Starting at the first entry below, repeat all the data word for word and drop the pictures.

**RECORDS FOR THIS TASK:**
=-=-=-=-=
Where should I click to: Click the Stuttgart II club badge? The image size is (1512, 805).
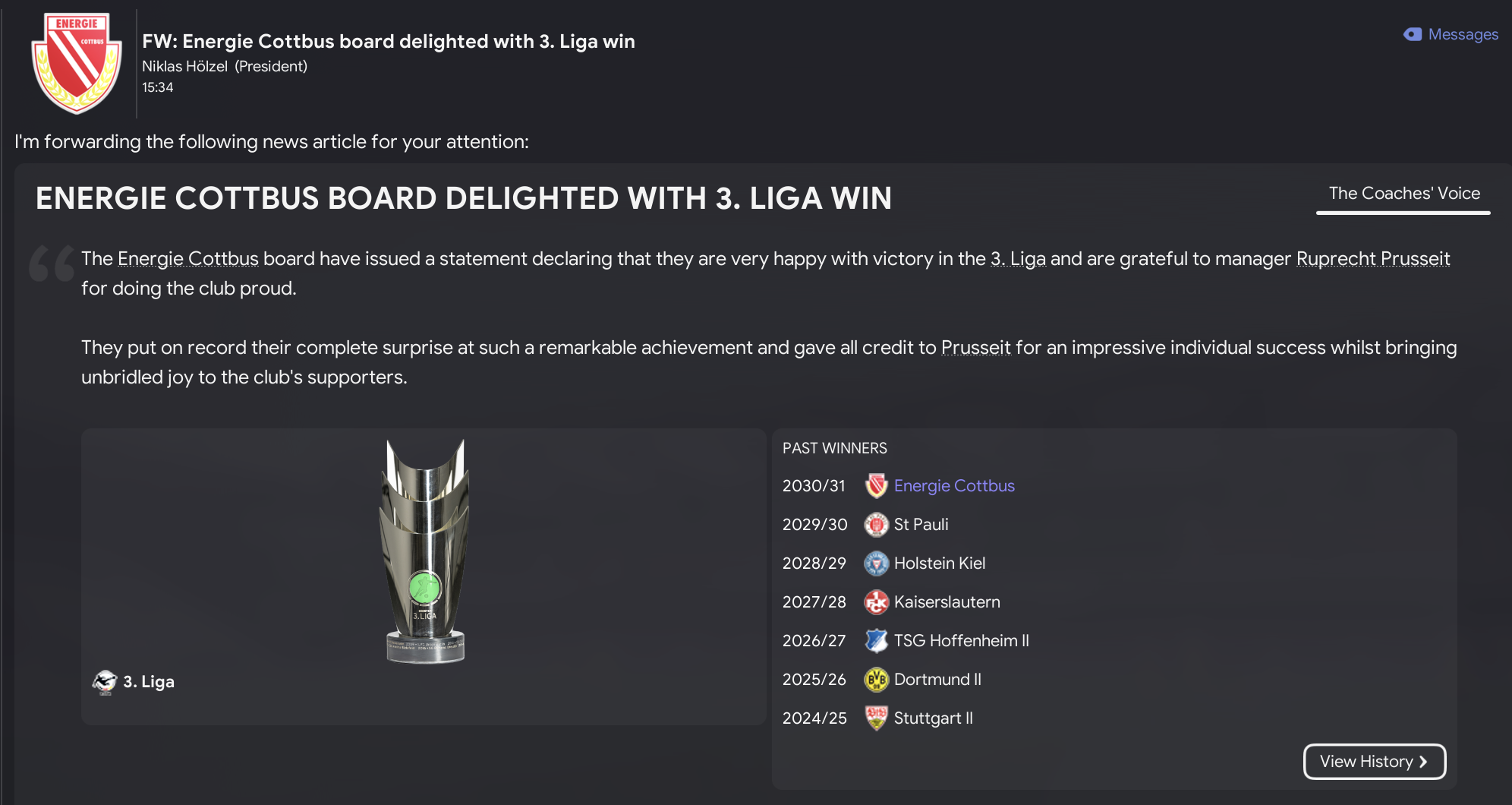tap(876, 718)
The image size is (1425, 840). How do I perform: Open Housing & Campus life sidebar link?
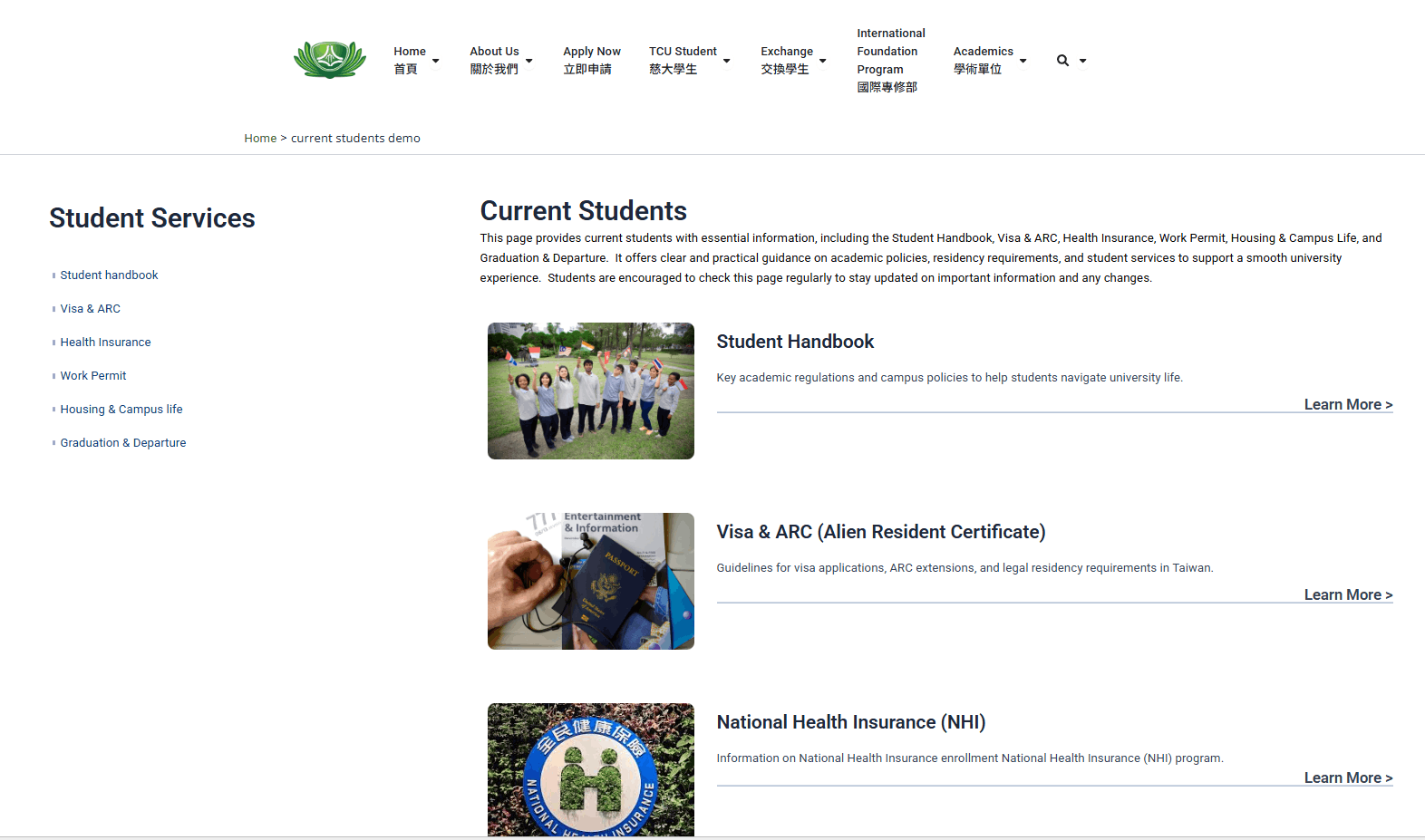click(x=121, y=409)
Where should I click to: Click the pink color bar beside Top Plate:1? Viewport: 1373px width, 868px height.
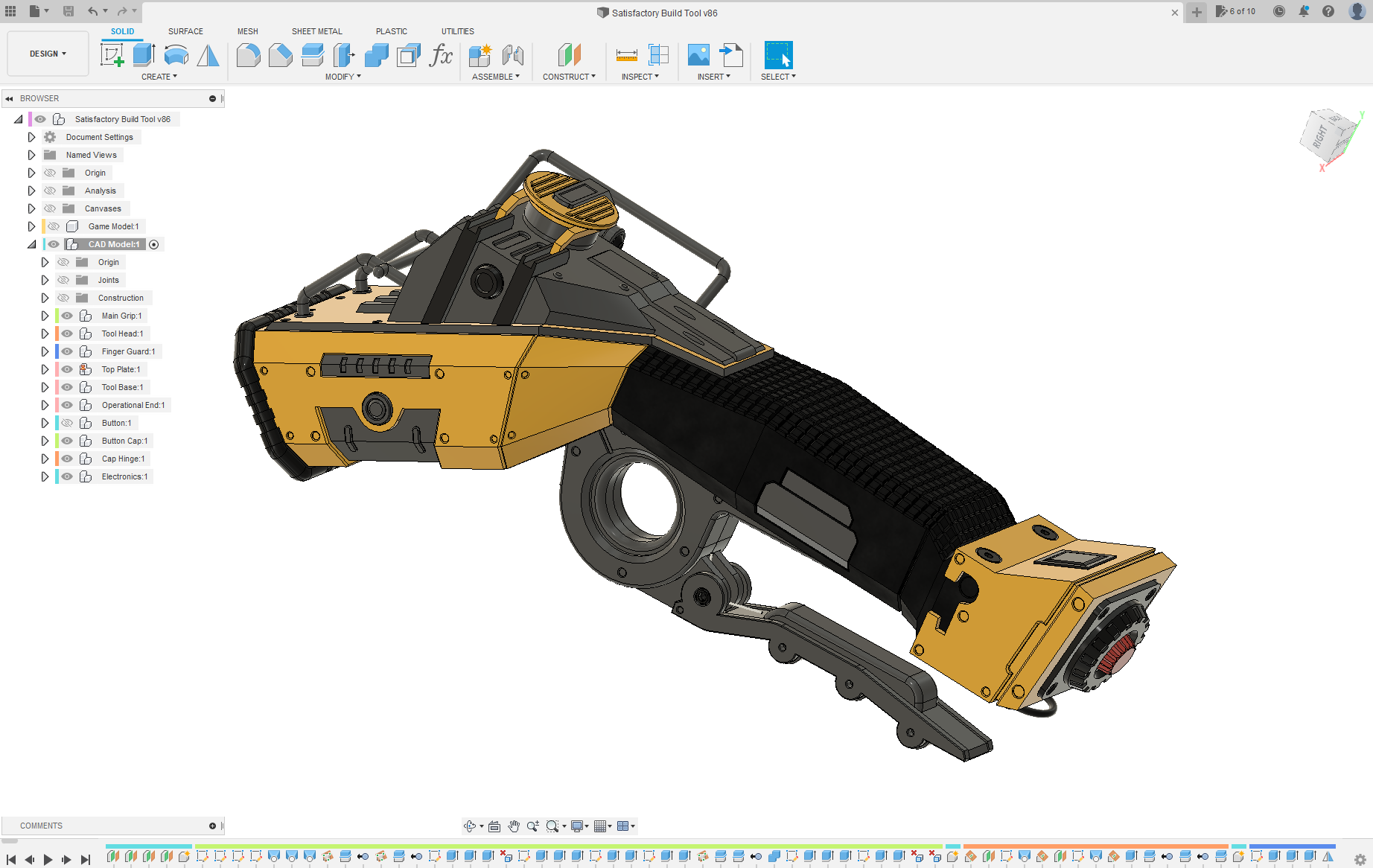pos(57,369)
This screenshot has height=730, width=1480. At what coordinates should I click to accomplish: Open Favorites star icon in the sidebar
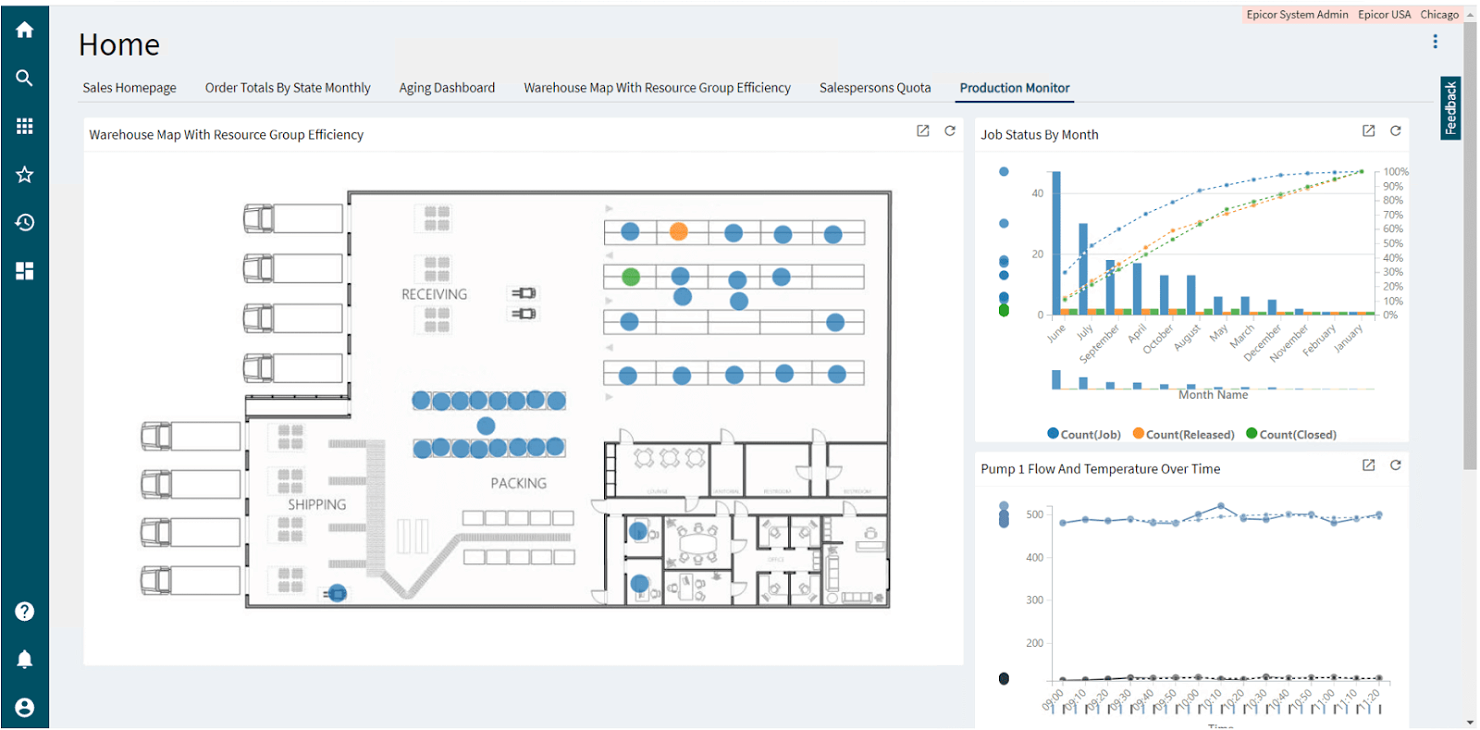click(24, 175)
=-=-=-=-=
**FINISHED TASK:**
Where should I click to: Click the Stuttgart II club badge? The image size is (1512, 805).
tap(876, 718)
The image size is (1425, 840). How do I perform: Open Housing & Campus life sidebar link?
click(x=121, y=409)
Where should I click to: Click the pink color bar beside Top Plate:1? Viewport: 1373px width, 868px height.
pos(57,369)
This screenshot has height=730, width=1480. At what coordinates should I click to accomplish: Open Favorites star icon in the sidebar
click(24, 175)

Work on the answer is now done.